Your assignment: Where does the word "agent" appear in the data? Copy every line that holds it.

Entries taken from a collection:

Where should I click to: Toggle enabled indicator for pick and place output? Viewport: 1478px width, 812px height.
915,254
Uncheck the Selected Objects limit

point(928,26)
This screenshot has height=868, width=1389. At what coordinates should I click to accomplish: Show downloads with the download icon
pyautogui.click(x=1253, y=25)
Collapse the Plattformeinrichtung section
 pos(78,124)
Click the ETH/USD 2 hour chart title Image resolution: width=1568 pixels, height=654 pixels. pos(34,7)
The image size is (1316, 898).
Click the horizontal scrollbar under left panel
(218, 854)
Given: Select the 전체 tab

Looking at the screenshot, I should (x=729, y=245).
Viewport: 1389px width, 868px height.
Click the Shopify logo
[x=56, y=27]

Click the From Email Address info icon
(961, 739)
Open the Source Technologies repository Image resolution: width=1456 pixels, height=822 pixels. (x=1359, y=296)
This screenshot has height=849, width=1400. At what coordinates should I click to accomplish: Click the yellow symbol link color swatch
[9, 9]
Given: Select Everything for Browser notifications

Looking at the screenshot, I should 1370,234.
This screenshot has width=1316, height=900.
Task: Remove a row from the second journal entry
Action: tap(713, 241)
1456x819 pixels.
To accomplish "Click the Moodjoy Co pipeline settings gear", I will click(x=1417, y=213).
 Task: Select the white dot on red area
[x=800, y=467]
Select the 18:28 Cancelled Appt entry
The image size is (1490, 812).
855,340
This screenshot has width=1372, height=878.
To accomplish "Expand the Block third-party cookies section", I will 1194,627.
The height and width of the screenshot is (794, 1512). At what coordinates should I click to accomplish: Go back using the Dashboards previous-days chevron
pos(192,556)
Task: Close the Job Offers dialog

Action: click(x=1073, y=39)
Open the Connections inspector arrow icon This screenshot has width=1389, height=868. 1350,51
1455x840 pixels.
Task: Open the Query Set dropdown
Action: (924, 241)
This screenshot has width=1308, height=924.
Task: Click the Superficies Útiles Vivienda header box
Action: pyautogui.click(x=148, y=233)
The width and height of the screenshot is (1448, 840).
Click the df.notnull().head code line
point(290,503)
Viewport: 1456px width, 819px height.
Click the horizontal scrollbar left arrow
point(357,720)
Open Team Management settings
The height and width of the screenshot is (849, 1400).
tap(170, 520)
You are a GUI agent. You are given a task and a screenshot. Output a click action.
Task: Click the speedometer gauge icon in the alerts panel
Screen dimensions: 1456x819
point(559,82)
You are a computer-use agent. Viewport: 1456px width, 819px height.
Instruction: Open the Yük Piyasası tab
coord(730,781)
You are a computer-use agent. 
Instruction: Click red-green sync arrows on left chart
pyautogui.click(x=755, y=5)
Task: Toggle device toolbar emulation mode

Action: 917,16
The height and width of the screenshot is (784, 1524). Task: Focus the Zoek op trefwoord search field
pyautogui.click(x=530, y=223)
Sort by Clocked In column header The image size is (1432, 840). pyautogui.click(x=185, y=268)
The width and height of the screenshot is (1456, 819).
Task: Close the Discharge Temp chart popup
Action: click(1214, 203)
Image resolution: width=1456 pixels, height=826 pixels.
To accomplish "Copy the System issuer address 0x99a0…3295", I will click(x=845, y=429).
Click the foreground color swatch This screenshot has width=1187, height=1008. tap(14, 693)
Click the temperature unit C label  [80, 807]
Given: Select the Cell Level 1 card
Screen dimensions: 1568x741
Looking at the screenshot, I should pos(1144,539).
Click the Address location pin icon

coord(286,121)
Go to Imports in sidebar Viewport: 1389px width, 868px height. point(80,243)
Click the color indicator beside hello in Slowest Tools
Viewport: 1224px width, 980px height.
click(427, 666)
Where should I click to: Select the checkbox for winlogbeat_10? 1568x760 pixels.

Written reply:
You are a GUI agent. You are given a task and a screenshot. Output a click action.
You are a computer-use agent. Viewport: 1456px width, 819px height.
You are a computer-use agent. 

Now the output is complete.